Please repeat exactly the lines from the one containing "[Portal del Gobierno de Santa Fe] (228, 30)" through the last line of the records, both included, and nothing else, leaving out any pictures.
DATA EXTRACTS Block Start
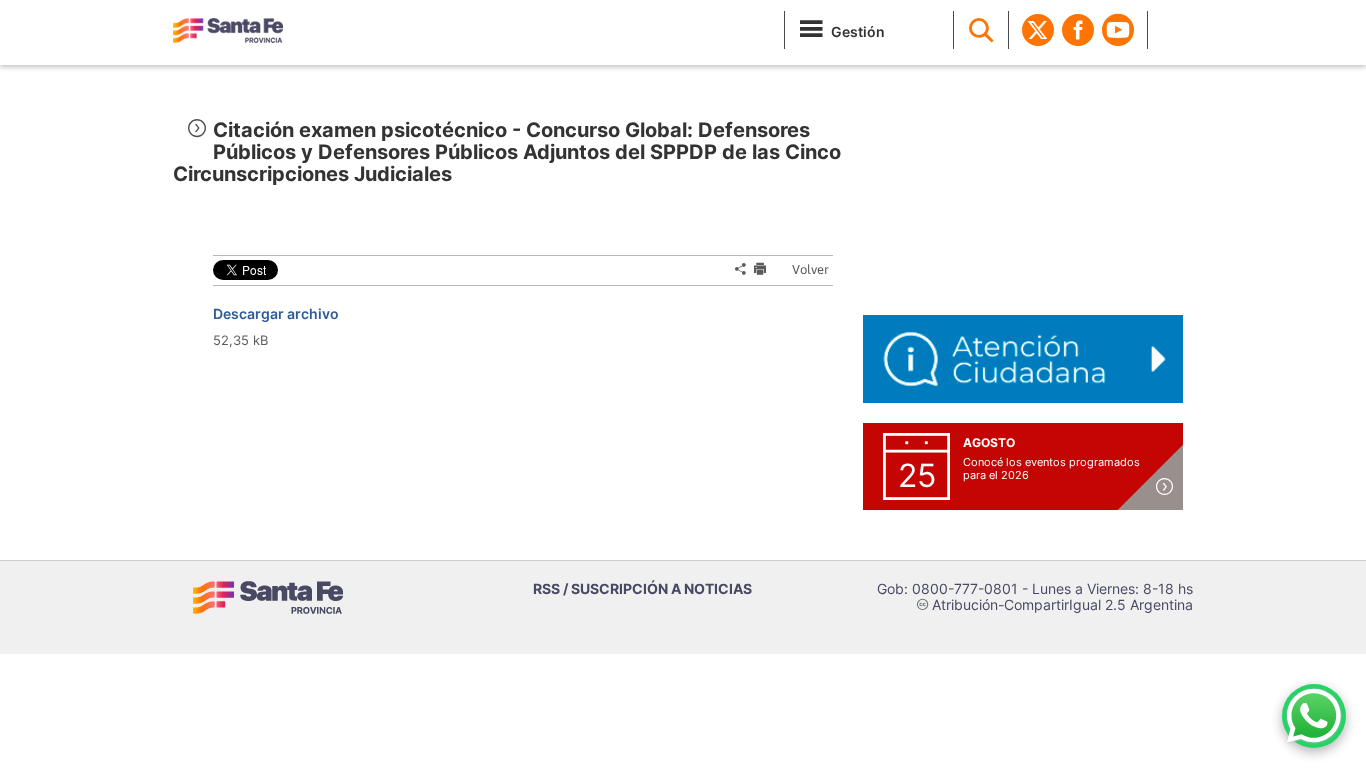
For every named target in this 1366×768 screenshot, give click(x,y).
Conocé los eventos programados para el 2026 (1051, 468)
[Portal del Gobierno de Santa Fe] (228, 30)
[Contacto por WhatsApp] (1314, 716)
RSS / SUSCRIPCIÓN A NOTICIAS (642, 588)
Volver (801, 269)
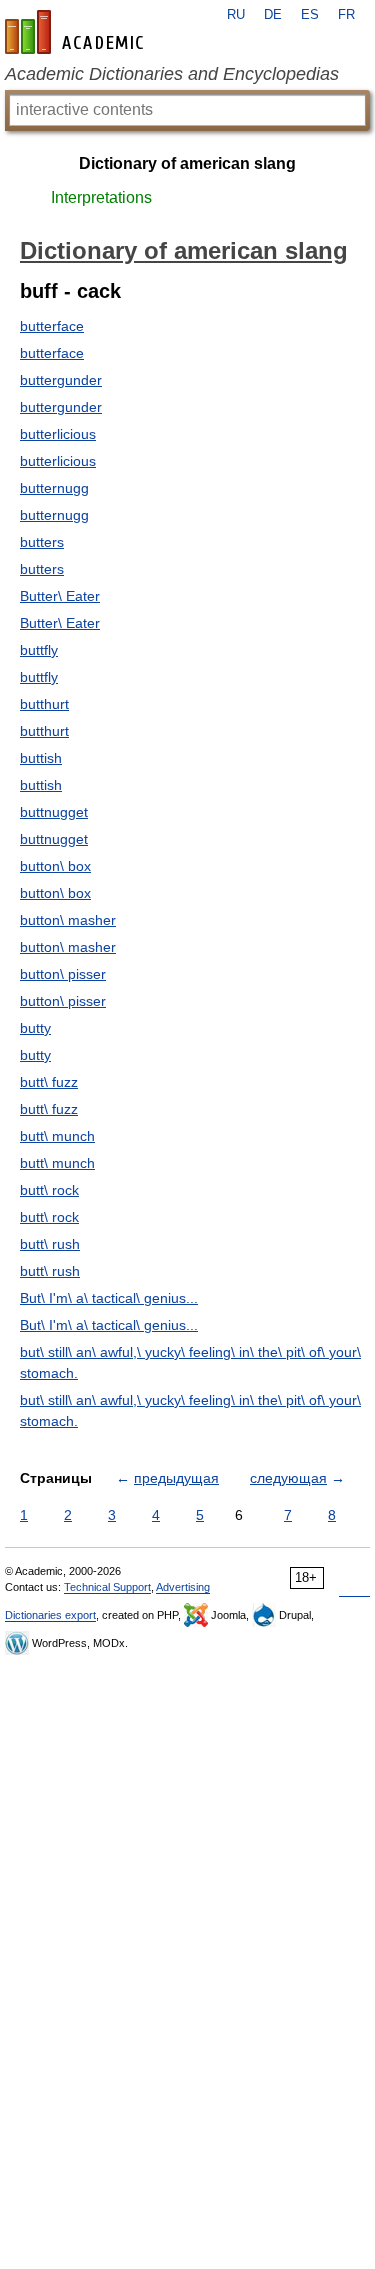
DATA EXTRACTS Block End
== TASK ANSWER ==
[Portal del Gobierno de Santa Fe] (228, 30)
[Contacto por WhatsApp] (1314, 716)
RSS / SUSCRIPCIÓN A NOTICIAS (642, 588)
Volver (801, 269)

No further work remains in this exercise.